_Text and item location entries_
..........
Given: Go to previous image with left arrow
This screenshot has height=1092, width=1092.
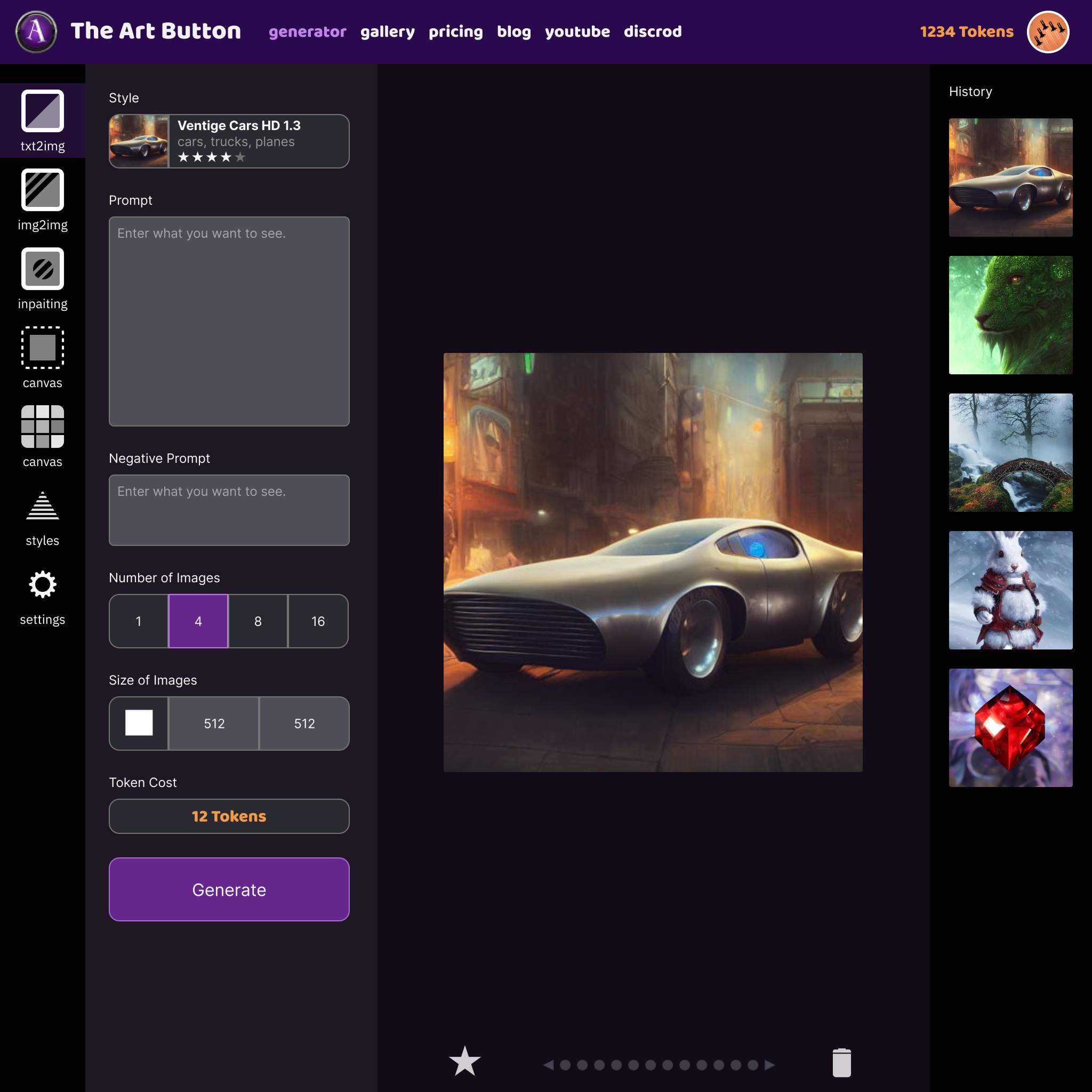Looking at the screenshot, I should (548, 1065).
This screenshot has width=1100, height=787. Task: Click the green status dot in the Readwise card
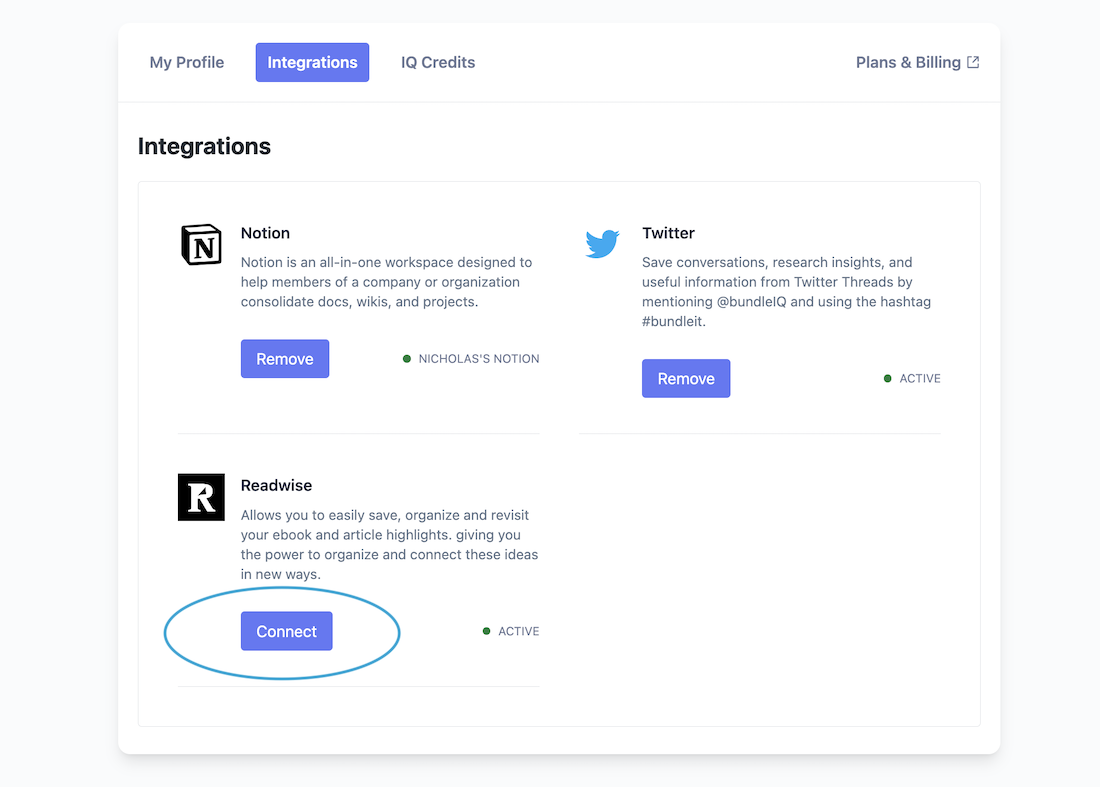[x=487, y=632]
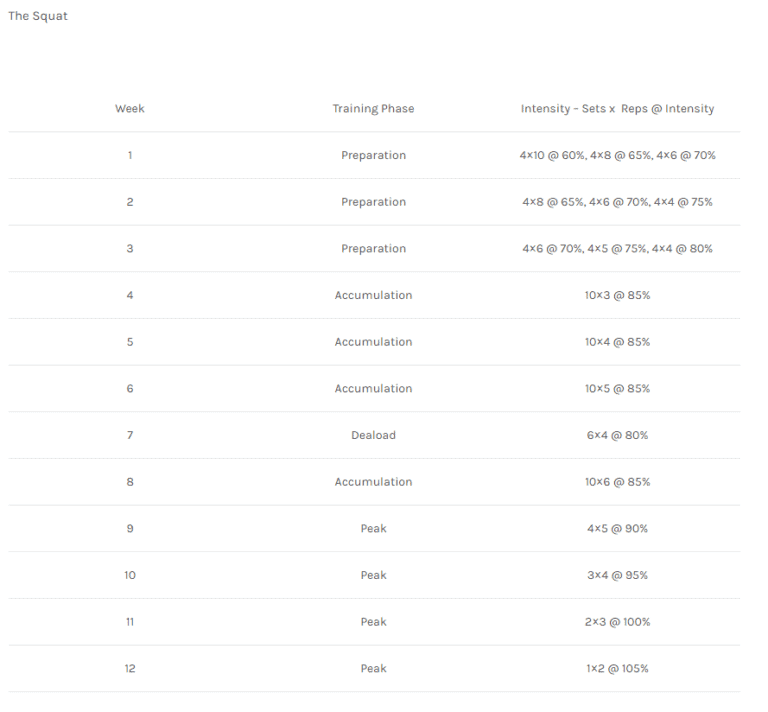Click the Preparation phase cell for week 2

(373, 202)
..........
_THE TASK_
Rewrite the part of the entries that opens with the line containing "This screenshot has width=1100, height=787." and runs through the end of the entries, with "status dot" changed to "status light" and everything else kept the same. Leave the pictures out of your answer.

_FULL RESPONSE_
This screenshot has width=1100, height=787. Task: Click the green status light in the Readwise card
[x=487, y=632]
Click the Preparation phase cell for week 2

(373, 202)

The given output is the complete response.